[[ RECORDS, beginning ]]
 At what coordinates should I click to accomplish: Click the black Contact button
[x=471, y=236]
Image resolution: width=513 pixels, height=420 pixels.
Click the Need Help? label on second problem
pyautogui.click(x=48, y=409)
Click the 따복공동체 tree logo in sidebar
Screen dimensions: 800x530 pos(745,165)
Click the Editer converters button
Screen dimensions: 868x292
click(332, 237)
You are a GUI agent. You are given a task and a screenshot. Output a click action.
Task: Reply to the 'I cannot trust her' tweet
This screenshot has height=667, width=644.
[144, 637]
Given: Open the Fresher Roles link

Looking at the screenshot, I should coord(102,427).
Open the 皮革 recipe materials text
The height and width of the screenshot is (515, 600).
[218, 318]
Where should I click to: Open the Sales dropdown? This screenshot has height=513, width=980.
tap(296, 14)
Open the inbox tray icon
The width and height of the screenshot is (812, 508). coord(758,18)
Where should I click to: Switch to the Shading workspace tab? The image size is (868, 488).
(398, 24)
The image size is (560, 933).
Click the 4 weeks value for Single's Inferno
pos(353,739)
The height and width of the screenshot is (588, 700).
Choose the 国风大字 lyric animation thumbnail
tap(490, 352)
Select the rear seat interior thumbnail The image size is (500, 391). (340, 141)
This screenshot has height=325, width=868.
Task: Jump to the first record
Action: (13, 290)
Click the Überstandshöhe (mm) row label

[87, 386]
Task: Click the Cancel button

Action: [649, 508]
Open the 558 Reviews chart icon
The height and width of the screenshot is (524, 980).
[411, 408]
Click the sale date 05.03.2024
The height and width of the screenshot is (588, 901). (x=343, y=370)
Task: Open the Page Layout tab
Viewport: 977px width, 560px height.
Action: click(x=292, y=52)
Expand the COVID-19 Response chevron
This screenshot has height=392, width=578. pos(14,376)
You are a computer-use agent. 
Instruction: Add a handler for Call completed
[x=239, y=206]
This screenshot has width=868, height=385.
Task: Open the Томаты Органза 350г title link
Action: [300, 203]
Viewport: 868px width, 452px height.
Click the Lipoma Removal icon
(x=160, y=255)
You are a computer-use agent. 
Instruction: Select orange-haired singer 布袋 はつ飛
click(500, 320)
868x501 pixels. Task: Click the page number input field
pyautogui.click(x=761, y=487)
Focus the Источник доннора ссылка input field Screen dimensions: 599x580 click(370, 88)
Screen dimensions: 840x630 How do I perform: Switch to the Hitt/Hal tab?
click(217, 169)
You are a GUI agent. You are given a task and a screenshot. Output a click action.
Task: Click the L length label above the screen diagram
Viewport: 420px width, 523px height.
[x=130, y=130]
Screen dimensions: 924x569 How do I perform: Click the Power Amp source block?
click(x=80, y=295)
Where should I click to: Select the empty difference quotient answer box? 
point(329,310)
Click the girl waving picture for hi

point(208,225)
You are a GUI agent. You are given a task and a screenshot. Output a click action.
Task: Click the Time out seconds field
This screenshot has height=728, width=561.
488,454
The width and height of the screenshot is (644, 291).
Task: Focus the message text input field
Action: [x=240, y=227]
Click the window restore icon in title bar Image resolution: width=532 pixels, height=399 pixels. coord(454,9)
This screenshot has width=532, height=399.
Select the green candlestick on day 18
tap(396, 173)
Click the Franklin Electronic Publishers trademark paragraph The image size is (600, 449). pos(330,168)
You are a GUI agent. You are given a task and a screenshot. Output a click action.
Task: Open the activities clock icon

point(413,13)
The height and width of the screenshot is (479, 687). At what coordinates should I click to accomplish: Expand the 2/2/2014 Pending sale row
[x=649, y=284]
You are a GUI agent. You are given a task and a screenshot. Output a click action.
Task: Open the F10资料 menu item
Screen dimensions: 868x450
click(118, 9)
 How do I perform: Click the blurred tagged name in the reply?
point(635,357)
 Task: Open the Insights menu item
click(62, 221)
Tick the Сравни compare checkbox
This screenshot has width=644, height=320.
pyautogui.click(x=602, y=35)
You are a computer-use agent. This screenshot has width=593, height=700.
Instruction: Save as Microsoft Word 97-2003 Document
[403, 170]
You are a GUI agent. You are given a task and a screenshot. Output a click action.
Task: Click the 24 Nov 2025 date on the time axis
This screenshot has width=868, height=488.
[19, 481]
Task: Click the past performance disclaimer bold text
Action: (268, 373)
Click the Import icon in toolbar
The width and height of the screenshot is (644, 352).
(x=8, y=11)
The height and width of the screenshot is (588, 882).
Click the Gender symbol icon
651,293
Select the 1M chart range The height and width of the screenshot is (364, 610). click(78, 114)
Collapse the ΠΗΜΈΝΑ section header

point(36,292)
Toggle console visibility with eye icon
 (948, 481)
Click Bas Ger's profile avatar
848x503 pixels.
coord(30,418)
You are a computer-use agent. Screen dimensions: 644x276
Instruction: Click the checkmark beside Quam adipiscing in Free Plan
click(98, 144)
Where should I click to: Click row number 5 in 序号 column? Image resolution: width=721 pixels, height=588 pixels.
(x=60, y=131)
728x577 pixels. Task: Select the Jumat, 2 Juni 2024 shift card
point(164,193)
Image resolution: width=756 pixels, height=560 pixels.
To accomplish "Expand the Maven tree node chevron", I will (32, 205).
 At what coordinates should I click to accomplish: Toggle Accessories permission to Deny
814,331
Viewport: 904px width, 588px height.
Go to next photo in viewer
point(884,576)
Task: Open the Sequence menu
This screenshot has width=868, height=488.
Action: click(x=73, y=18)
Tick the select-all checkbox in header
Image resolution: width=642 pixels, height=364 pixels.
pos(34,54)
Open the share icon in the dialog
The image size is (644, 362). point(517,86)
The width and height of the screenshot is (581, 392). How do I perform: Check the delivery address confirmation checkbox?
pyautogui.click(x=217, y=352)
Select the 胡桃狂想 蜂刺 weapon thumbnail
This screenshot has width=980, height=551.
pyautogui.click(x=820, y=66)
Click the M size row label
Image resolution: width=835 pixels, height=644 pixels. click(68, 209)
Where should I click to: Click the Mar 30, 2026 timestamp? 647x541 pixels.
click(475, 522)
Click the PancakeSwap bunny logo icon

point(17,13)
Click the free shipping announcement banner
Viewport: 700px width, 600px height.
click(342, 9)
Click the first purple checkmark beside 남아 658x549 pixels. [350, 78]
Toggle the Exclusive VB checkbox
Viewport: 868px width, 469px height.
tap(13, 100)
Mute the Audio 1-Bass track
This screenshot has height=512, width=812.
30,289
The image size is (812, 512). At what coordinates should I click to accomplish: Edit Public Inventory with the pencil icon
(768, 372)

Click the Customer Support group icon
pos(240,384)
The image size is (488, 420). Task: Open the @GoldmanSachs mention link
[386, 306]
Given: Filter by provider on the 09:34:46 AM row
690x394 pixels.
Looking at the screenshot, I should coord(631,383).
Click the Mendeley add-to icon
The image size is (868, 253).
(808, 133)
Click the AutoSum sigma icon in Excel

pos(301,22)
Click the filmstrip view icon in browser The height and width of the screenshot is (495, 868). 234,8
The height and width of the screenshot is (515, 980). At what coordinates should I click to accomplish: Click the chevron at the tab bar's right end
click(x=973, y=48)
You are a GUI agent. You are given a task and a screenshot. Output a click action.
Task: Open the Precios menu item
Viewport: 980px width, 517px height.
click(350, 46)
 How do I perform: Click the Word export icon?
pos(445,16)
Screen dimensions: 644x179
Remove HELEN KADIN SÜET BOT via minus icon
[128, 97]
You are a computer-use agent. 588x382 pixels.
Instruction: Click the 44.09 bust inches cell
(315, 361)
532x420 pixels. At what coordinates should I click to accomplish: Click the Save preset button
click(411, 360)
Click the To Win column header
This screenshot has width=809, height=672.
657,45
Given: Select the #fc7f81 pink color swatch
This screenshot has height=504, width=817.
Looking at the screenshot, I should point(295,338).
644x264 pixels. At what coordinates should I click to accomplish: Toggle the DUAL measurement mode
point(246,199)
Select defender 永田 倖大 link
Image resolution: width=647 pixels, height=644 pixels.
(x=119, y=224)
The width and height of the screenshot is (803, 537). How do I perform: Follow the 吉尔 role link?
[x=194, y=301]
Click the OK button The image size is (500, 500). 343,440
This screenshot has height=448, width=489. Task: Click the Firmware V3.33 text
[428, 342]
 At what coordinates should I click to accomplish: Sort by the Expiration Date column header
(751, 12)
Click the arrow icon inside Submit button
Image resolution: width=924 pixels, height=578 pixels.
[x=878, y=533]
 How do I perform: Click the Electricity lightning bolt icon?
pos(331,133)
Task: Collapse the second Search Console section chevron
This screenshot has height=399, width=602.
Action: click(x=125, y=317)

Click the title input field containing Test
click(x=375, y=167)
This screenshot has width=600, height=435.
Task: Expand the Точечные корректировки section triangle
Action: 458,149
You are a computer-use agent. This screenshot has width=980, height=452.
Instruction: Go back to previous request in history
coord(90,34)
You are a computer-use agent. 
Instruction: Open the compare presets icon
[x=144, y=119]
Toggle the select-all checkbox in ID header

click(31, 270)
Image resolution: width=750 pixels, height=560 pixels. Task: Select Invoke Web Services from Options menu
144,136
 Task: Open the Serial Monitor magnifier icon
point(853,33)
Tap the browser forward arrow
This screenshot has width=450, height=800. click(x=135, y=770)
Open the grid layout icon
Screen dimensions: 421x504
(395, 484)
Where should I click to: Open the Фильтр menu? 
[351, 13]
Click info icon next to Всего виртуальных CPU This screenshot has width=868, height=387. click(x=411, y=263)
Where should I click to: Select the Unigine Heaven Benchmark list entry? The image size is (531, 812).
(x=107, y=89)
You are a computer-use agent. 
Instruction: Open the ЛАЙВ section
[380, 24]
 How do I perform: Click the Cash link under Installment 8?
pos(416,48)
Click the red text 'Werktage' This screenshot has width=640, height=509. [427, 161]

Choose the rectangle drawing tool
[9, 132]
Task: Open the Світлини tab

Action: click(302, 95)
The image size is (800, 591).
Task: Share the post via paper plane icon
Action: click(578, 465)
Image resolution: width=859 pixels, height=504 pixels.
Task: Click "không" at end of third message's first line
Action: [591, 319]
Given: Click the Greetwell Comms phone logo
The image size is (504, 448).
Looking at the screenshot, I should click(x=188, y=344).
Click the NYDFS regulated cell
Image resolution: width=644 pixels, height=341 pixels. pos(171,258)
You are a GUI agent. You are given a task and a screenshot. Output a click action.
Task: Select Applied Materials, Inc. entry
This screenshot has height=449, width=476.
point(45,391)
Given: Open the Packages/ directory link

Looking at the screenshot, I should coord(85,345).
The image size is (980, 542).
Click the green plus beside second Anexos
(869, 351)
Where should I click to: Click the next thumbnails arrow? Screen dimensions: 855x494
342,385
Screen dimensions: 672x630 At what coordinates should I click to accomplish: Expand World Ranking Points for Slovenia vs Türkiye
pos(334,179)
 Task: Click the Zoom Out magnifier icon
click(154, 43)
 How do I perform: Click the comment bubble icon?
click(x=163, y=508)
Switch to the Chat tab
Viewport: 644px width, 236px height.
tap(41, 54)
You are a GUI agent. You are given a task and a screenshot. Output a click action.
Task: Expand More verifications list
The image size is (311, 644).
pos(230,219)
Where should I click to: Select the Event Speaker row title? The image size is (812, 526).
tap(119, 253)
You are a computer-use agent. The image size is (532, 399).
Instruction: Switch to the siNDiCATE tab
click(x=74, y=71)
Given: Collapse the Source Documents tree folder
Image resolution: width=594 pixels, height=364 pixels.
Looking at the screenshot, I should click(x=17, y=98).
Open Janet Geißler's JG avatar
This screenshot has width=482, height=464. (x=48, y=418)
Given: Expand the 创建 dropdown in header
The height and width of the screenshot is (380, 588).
[[ RECORDS, end ]]
## TASK GOAL:
A line counts if it holds the word "chart". Work out how many lines in the listing count, and give only that number.

## OUTPUT OF THE EXERCISE:
2